Abstract

Exposure duration and intensity (concentration or dose) determine lethal effects of toxicants. However, environmental regulators have focused on exposure intensity and have considered duration only peripherally. Conventional testing for toxicology tends to fix exposure time and to use the median lethal concentration (LC50) at that time to quantify mortality. Fixing the exposure duration and selecting the 50% mortality level for reasons of statistical and logistical convenience result in the loss of ecologically relevant information generated at all other times and ignore latent mortality that manifests after the exposure ends. In the present study, we used survival analysis, which is widely employed in other fields, to include both time and concentration as covariates and to quantify latent mortality.

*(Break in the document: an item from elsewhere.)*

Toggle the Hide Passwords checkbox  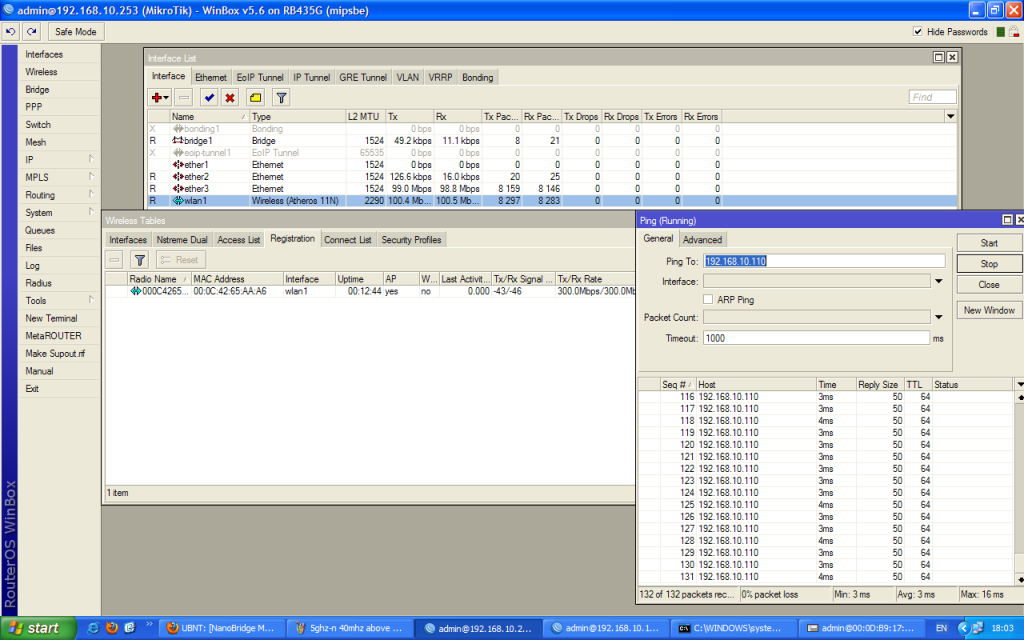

This was done with two contrasting toxicants, copper sulfate (CuSO4) and sodium pentachlorophenol (NaPCP). Amphipods (Hyalella azteca) were exposed to different toxicant concentrations, and the percentage mortalities were noted both during and after the exposure ended. For CuSO4 at the conventional 48-h LC50 concentrations, the predicted proportions dead after including latent mortality were 65 to 85%, not 50%. In contrast, only 5% or fewer additional animals died if the latent mortality was included for NaPCP. The data (including exposure time, concentration, and proportion dead at each time) for each toxicant were then successfully fit with survival models. The proportion of organisms dying at any combination of exposure concentration and time can be predicted from such models. Survival models including latent mortality produced predictions of lethal effects that were more meaningful in an ecological or field context than those from conventional LC50 methods.